#### Brano da leggere ####
Sono state inoltre sequestrate, tra Gela e Ragusa, sette aziende, nonché disponibilità finanziarie e beni immobili riconducibili all’impero economico e finanziario della famiglia Luca, per un totale complessivo stimato in 63 milioni di euro.
Le aziende sottoposte a sequestro sono le seguenti: Lucauto s.r.l., Car Luca s.r.l., Terranova Immobiliare s.r.l., Immobilluca s.r.l., Luca Immobiliare S.r.l, Luca Costruzioni s.r.l., Mirto S.r.l. I provvedimenti sono stati emessi dal gip.
L’indagine, partita nel giugno del 2014 a seguito di alcune dichiarazioni di collaboratori di giustizia, riguarda i noti imprenditori gelesi della famiglia Luca, i quali, negli anni, hanno sviluppato cointeressenze economico-finanziarie con esponenti mafiosi del clan Rinzivillo.
Le indagini fotografano oltre un ventennio di contiguità mafiosa, nel corso del quale si è registrato un anomalo e consistente sviluppo delle imprese riconducibili ai suddetti soggetti realizzatosi proprio grazie ai rapporti con esponenti di rilievo di cosa nostra.
Gli accertamenti economico patrimoniali, infatti, hanno dimostrato che parte dei capitali provenienti dalle attività criminali della famiglia Rinzivillo sono stati investiti in modo organico e stabile nelle aziende della famiglia Luca, permettendo così una compenetrazione dell’economia mafiosa con quella legale.
#### Materiale raccolto ####
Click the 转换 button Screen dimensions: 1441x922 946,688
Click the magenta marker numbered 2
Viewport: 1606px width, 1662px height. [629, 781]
####
Uso delle informazioni —
1 – Riporta dal brano sul sequestro dei beni della famiglia Luca il passo compreso tra "Le aziende sottoposte" e "del clan Rinzivillo.", estremi inclusi.
2 – Riassumi in due frasi il brano sul sequestro dei beni della famiglia Luca.
I dati sono materiale a sé, distinto dal brano.

Risposte fornite —
1 –
Le aziende sottoposte a sequestro sono le seguenti: Lucauto s.r.l., Car Luca s.r.l., Terranova Immobiliare s.r.l., Immobilluca s.r.l., Luca Immobiliare S.r.l, Luca Costruzioni s.r.l., Mirto S.r.l. I provvedimenti sono stati emessi dal gip.
L’indagine, partita nel giugno del 2014 a seguito di alcune dichiarazioni di collaboratori di giustizia, riguarda i noti imprenditori gelesi della famiglia Luca, i quali, negli anni, hanno sviluppato cointeressenze economico-finanziarie con esponenti mafiosi del clan Rinzivillo.

2 – Un'indagine partita nel giugno 2014 dalle dichiarazioni di collaboratori di giustizia riguarda gli imprenditori gelesi della famiglia Luca, che negli anni hanno sviluppato cointeressenze economico-finanziarie con esponenti mafiosi del clan Rinzivillo, i cui capitali di origine criminale sono stati in parte investiti nelle aziende dei Luca. Tra Gela e Ragusa sono state sequestrate sette aziende, insieme a disponibilità finanziarie e beni immobili, per un valore complessivo stimato in 63 milioni di euro.